Era una persona triste. Era especialmente gris. Y, sin embargo, no dejaba de preguntarse cosas. Era curioso, porque él siempre había creído que las ideas tenían colores, y que tenerlas todas juntas a la vez en la cabeza construiría algo hermoso. Pero lo que había sucedido es que, de tanto mezclar, ya no sabía ni dónde estaba el pigmento y la mezcla era sólo gris.
Gris era su trabajo. Por un lado, pensaba que ayudar a los demás a costa de uno mismo (la única forma de ver su trabajo con cierta aprobación) sería bonito, pero por otro pensaba que renunciaba a tantas otras cosas en la vida. Era como si trabajase para que los demás fueran felices a su costa: podrían dedicarse al arte, a leer, a la música, a cocinar, a actuar, a viajar... En cambio, él era sólo la red de seguridad, era el que engrasaba las vidas. Era un trabajo lleno de gris. De hecho, todos los que lo hacían iban vestidos de gris. A veces se ponía una corbata roja, como una chispa de vida buscando auxilio, pero pocos clientes le reconocían como a alguien diferente. En cambio, sus jefes enseguida le condenaban, como dándole la razón a la parte triste de su alma, “no eres tú lo rojo de la vida, trabajas para que los demás lo sean”. Su trabajo le hacía sentir mal porque no se basaba en algo real, sino que era especulativo: los hombres grises hablaban de cosas que no existían y se ponían de acuerdo sobre ellas. Y, en cambio, le pagaban bien y la gente se lo agradecía. Sin embargo, él tenía la sensación de que les estaba robando, de que cualquiera podría hacerlo igual de bien. Aunque eso no era cierto; poco a poco se había ido convenciendo (quizá porque no sabía hacer otra cosa) de que era un buen vendedor de ideas.
Pensaba hasta cuando se lavaba los dientes. Se atascaba en cada recoveco; se preguntaba, siempre que se arreglaba, se lavaba la cara, se afeitaba o hacía ejercicio, si lo hacía por él mismo, o por agradar a los demás, o por su trabajo. Al final, todos creían que era presumido, pero es que pensaba cualquier cosa que hacía y por eso tardaba una eternidad en llegar a cualquier parte.
Pensaba sobre todo que estaba solo. Pensaba que nadie le entendía, y que aunque buscase jamás encontraría a alguien que le entendiera. A veces pensaba en ella y sólo deseaba ver Saber y Ganar hasta el ocaso de los tiempos, hasta que fueran viejos y ya se supieran todas las respuestas. A veces pensaba en el suicidio anómico, en si realmente había alguien que le necesitaba, o si podía marcharse a otro sitio donde mezclar ideas hasta ahogarse no se convirtiera en un empacho gris, sino en una liviana felicidad luminosa. A veces pensaba en dejar su trabajo, en dejar de ser él haciendo cosas que él jamás haría, y mil cosas más. Pensaba sobre todo que la gente le aburría, que ya no era necesario molestarse en conocer a nadie, que sólo para poner al día sobre sí mismo a cualquier persona harían falta por lo menos unas cuantas semanas, y que no valía la pena ni siquiera intentarlo. Le hubiera gustado que las personas vinieran ya hechas, como salidas del horno, que pudiera mezclar como colores a todas las personas que conocía y hacerse una con la que hacerlo todo, que le entendiese desde ya. Sabía que al estar tan lleno de ideas, todas eran contradictorias, que no podía afirmar nada ni desdecir nada. Había dejado de hablar por no cometer errores, y tenía ganas de morirse porque sabía que no existía nada perfecto, pero hasta esa misma idea era perfecta.
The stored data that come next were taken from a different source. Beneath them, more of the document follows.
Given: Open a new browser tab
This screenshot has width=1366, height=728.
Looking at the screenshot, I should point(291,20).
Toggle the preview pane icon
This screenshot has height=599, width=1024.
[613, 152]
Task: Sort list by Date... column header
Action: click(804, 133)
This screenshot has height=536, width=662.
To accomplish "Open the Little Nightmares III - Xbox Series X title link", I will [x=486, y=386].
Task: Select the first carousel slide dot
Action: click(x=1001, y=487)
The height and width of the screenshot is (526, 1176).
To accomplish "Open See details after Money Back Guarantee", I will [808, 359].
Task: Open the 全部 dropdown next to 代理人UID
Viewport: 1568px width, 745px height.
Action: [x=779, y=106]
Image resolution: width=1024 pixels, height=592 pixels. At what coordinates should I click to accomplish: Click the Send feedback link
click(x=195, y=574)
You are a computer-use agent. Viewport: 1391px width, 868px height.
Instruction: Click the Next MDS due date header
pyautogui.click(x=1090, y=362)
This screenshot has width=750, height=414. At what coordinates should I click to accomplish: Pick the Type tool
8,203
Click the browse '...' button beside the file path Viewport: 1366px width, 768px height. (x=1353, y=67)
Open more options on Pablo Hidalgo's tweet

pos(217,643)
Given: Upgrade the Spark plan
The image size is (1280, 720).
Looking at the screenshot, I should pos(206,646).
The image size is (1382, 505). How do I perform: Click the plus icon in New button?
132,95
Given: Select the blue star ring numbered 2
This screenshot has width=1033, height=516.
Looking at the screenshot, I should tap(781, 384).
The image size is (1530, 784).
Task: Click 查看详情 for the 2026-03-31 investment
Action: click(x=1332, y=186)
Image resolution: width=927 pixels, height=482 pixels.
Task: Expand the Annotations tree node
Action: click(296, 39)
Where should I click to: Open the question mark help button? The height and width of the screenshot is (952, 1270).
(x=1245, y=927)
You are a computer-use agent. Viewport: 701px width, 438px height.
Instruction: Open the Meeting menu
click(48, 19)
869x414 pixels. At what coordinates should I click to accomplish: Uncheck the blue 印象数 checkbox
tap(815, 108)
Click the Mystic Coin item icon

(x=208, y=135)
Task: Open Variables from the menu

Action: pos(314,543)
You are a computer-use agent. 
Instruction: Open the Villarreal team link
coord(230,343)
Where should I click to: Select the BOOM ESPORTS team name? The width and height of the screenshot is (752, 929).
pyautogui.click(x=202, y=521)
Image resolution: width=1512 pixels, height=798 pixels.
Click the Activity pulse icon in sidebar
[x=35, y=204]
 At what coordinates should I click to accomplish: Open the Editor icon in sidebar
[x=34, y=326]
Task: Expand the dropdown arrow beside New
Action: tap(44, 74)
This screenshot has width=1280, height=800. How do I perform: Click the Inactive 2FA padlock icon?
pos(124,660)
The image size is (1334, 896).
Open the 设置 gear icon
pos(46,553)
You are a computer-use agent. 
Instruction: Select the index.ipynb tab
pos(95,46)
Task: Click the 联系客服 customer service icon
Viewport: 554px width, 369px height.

Se había convencido de que era único, de que forzosamente debía ser interesante aunque no estuviera lleno más que de aire, de proyectos sin forma, de cosas que no podía empezar; sabía que hasta eso podía crear interés en alguien, siempre que no fuera él mismo. Su psiquiatra no entendía nada de lo que le decía, pero le perseguía obsesivamente, como si fuera un curioso animal, exótico, ermitaño, una revolución científica.
Y a veces, sobre todo, veía su muerte y sabía que no moriría de pena, sino de confusión.